Segunda cosa. Podremos creer en los santos o en los espíritus, en las imágenes divinizadas, incluso en Dios o en la nada, es libre el pensamiento y la libertad es un bien irrenunciable. Pero ¿quién conoce el olor del vómito, del sudor, de las heces? Podremos hacer un esfuerzo por ser amables con todo el mundo, pero cuando abierta la entrepierna nos llega hasta el centro del olfato el hedor más nauseabundo de la misma mierda, cuando lo más intimo se muestra así tan desnudo y lleno de la miseria que conforma nuestro ser, cuando apreciamos nuestra incapacidad para reconocer nuestras propias debilidades, cuando efectivamente ya nos damos cuenta que tarde o temprano no seremos nadie... entonces quizás seamos más personas simplemente porque recibimos la bendición y el frescor de la higiene corporal. He ahí la fortaleza más consistente: la que es capaz de hundirse en el barro humano desde la libre convicción.
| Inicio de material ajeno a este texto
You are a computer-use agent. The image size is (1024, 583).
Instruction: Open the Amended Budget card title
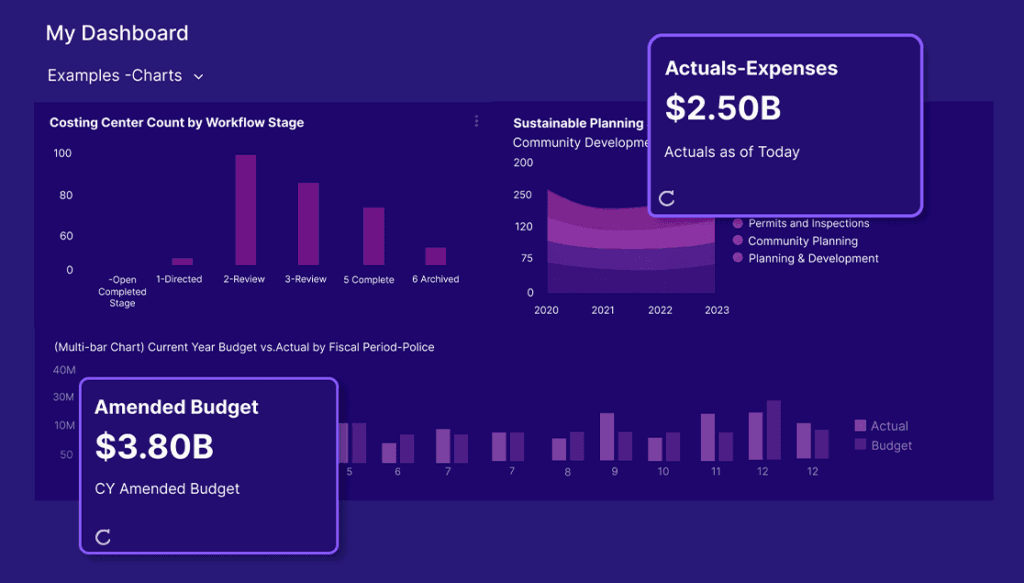tap(176, 407)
Un tercer pensamiento. Igual que en la bajamar descubrimos miles de objetos que llegaron a la costa escupidos desde el vientre del océano, en los geriátricos, en los asilos, no sólo hay viejos. Hay mucho más. Hay un mundo de silencios y olvidos, de postreras desgracias y de agravios finiquitados que sitúan la atmósfera del ser en el último borde de la existencia. Hay una palabra llamada imposible que resuena ante los lamentos. Hay un tatuaje con el nombre de soledad grabado en la retina de los ojos que arrastran miradas perdidas. Hay una penumbra espesa que duerme dentro de cada sueño. He ahí el reto más duro: el desgaste del vértigo cotidiano que viene ante cada fracaso, vestido de féretro o simplemente de ausencia.
Y como son cuatro cosas, igual que cuatro las sevillanas y los puntos cardinales, la cuarta es así de sencilla: Gracias, hermanas.